Aquella extraña expresión la había desorientado.

—Corromper —le aclaré.

Me miró fijamente mientras yo pronunciaba la nueva palabra, luego estalló en una extraña carcajada.

—¿Teme que Miles pueda corromperla?

Me hizo aquella pregunta con una ironía tan evidente, que tuve que reírme también, aunque un poco nerviosa tal vez, para no ponerme en ridículo.

Pero al día siguiente, poco antes de salir, volví a abordarla en otra parte de la casa.

—¿Cómo era la dama a la que he venido a sustituir?

—¿La última institutriz? Era también joven y guapa, casi tan joven y guapa como usted, señorita.

—¡Ah!, me imagino entonces que su belleza y juventud la ayudaron… —murmuré— parece que a él le gusta que seamos jóvenes y guapas.

—¡Desde luego! —afirmó la señora Grose—. Le gusta que todo el mundo sea así —y no bien había dicho aquello cuando se apresuró a añadir—: Me refiero, claro, al amo.

La aclaración me desconcertó.

—¿A quién se refería usted antes?

—Claro está que a él —dijo la señora Grose con voz neutra, pero ruborizándose.

—¿Al amo?

—¿A quién, si no?

Era tan evidente que no podía referirse a ninguna otra persona, que un segundo más tarde había dejado de pensar que la señora Grose había dicho por accidente más de lo que pretendía decir; y me limité a preguntarle lo que me interesaba saber.

—¿Vio ella algo en el niño que…?

—¿Que no estuviera bien? Nunca me habló de ello. Tenía algunos reparos, pero logré superarlos.

—¿Era una persona cuidadosa…?

La señora Grose parecía luchar por ser precisa.

—Sí… en determinadas cosas.

—¿Pero no en todas?

La señora Grose se quedó meditando un instante.

—Bueno, señorita, ella ya ha muerto; no quiero andar contando historias.

—Comprendo muy bien sus sentimientos —me apresuré a responder; pero al cabo de unos instantes me pareció que a aquella concesión no se oponía preguntarle—: Murió aquí?

—No… Ya se había marchado.

No sé por qué la concisión de la señora Grose me pareció tan ambigua.

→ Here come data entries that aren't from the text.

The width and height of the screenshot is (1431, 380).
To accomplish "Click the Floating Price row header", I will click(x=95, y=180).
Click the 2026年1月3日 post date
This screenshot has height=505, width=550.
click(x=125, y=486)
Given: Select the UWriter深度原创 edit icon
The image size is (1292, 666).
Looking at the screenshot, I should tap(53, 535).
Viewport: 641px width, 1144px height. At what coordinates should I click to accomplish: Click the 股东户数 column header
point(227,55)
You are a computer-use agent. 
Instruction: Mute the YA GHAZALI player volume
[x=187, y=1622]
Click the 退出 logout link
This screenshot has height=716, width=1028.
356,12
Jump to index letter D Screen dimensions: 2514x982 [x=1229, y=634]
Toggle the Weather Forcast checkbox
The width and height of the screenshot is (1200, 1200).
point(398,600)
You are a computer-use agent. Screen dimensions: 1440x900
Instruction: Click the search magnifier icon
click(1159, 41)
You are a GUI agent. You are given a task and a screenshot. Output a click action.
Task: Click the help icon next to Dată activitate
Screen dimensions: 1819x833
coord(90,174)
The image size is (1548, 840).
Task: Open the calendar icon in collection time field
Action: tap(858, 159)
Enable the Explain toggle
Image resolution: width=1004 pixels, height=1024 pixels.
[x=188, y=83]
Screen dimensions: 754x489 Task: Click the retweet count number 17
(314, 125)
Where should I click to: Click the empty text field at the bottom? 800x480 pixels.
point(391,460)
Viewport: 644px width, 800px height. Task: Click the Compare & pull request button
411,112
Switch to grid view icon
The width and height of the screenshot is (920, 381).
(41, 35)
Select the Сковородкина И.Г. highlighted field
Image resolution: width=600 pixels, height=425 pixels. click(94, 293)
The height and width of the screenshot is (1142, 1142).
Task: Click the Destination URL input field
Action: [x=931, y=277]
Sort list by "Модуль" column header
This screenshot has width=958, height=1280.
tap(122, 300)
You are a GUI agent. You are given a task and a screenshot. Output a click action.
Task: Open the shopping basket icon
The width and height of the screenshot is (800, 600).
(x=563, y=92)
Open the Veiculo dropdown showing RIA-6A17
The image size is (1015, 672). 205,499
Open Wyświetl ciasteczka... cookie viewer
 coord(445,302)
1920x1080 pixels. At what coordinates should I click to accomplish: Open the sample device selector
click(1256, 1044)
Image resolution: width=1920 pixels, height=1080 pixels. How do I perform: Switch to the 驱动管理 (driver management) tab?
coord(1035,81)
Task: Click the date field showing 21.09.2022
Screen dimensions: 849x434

—¿Se marchó… para morir? —insistí.

La señora Grose miró hacia la ventana, pero a mí me parecía que tenía derecho a saber qué les aguardaba a las jóvenes institutrices de Bly.

—¿Quiere decir que enfermó y regresó a su casa?

—No enfermó, que yo sepa, aquí. Se marchó a su casa, a fin de año, para pasar allá unas breves vacaciones a las que, sin duda, tenía derecho, después del tiempo que llevaba aquí. Teníamos entonces a una niñera, una joven que había continuado con nosotros y era buena y competente. Aceptó quedarse con los niños durante ese tiempo. Pero nuestra institutriz no volvió y, precisamente cuando la estábamos esperando, me informó el amo que había muerto.